Posts

[Interim research report] Evaluating the Goal-Directedness of Language Models 2024-07-18T18:19:04.260Z

Comments

Comment by Elizabeth Donoway (elizabeth-donoway) on [Interim research report] Evaluating the Goal-Directedness of Language Models · 2024-07-30T22:52:52.945Z · LW · GW

I really appreciate the thoughtful replies and feedback—I also didn't read any of your comments as rude or mean! I'd like to clarify a few points about our approach and its relevance:

We expect that good CoT reasoning helps current models better pursue and achieve goals. In the future, all of the reasoning needed to do this effectively might happen in the forward pass. However, we think it's likely that AGI could be achieved with models similar to current SOTA models, where sophisticated reasoning for goal pursuit will still need to happen in CoT. Even if this bet is wrong and models can do this reasoning entirely in the forward pass, our evals should still reveal goal-directed behavior because we assess actions the model takes that are instrumental to achieving the goal (not just the sensibility of the reasoning traces).

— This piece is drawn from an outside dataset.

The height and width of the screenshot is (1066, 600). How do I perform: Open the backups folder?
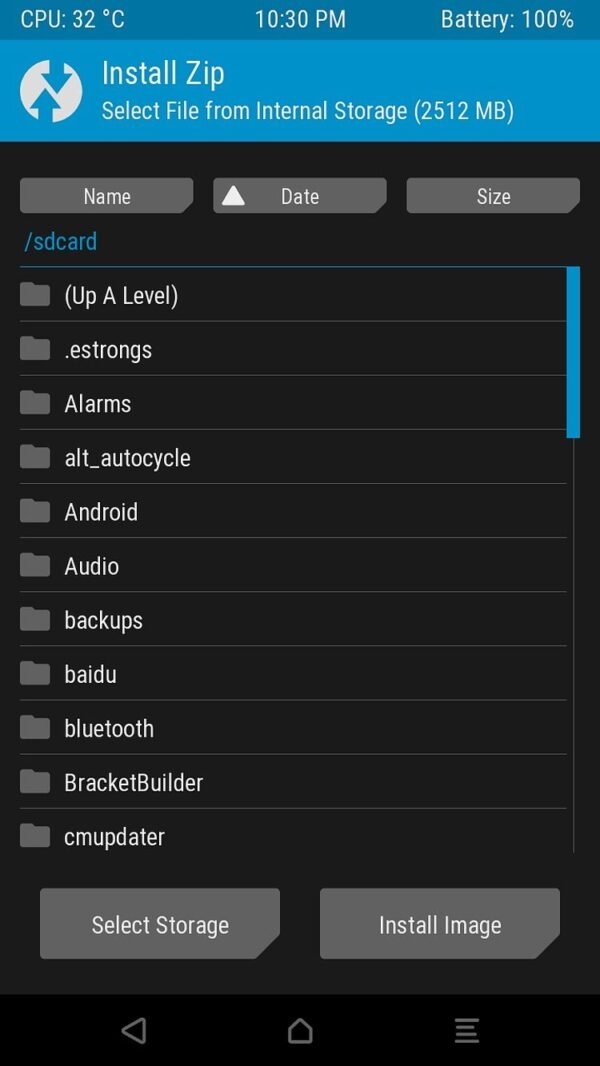coord(103,620)
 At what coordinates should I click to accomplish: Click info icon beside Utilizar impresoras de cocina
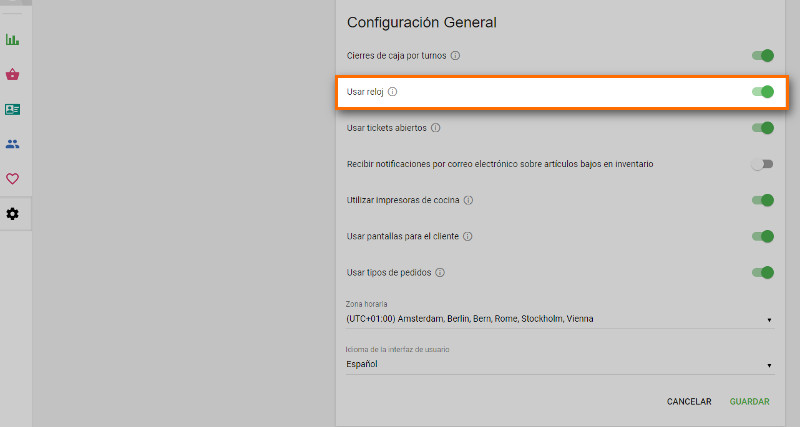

Regarding AI control scenarios, we understand that with good oversight methods, deceptive goal-pursuit would need to happen either in the forward pass or through obfuscated reasoning in CoT.  While our scoring of reasoning traces may become less relevant as models improve at internal reasoning, our other metrics focus on how well the model carries out steps and decides on instrumental actions that lead to goal achievement. We believe this serves as a good proxy for goal-directedness, even if we can't directly observe how intrinsic goals arise or manifest from the training process.

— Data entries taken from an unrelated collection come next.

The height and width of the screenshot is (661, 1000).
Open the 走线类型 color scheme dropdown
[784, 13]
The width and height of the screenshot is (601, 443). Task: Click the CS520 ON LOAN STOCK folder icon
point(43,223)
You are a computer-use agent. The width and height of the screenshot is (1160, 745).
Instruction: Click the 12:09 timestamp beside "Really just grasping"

A potential risk scenario we're considering is one where a highly capable model is developed that doesn't show obvious signs of misalignment in standard tests (e.g. typical use or general reasoning benchmarks) but has strong goal-pursuit capabilities. Without evaluations that specifically probe goal-directedness, such a model could potentially develop deceptive goals while becoming adept at hiding them. Our evals aim to surface whether models have the ability to perform the necessary reasoning to competently pursue goals, by measuring their capability to carry out the steps needed to achieve those goals and the circumstances under which this behavior is impacted. 

We remain agnostic to what sort of training results in these capabilities and think it should be possible to get a good idea of goal-directedness by assessing aspects of how well models can carry out goals (I would imagine that a capable, goal-directed model with intrinsic goals would also be able to be goal-directed towards goals inscribed through prompting, since we train models to follow instructions. If this expectation is wrong, this would be a major limitation of our evals).

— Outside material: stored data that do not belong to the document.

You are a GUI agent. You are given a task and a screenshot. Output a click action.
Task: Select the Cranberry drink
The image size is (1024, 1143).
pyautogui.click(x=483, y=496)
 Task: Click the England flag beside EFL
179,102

Our approach differs from typical capability evaluations in that we try to determine the utility of models’ actions towards goal fulfillment, situations or conditions under which models fail, the time horizons over which they can act and plan, and their corrigibility under adverse circumstances or when presented with conflicting goals. This allows us to assess aspects of goal-directedness that are distinct from general reasoning capabilities. I know it’s not touched on in the post, since we hadn’t started implementing these tasks when we wrote this, but we're currently developing long-horizon tasks to better assess these aspects of goal-directedness, and expect to have preliminary results in a few weeks!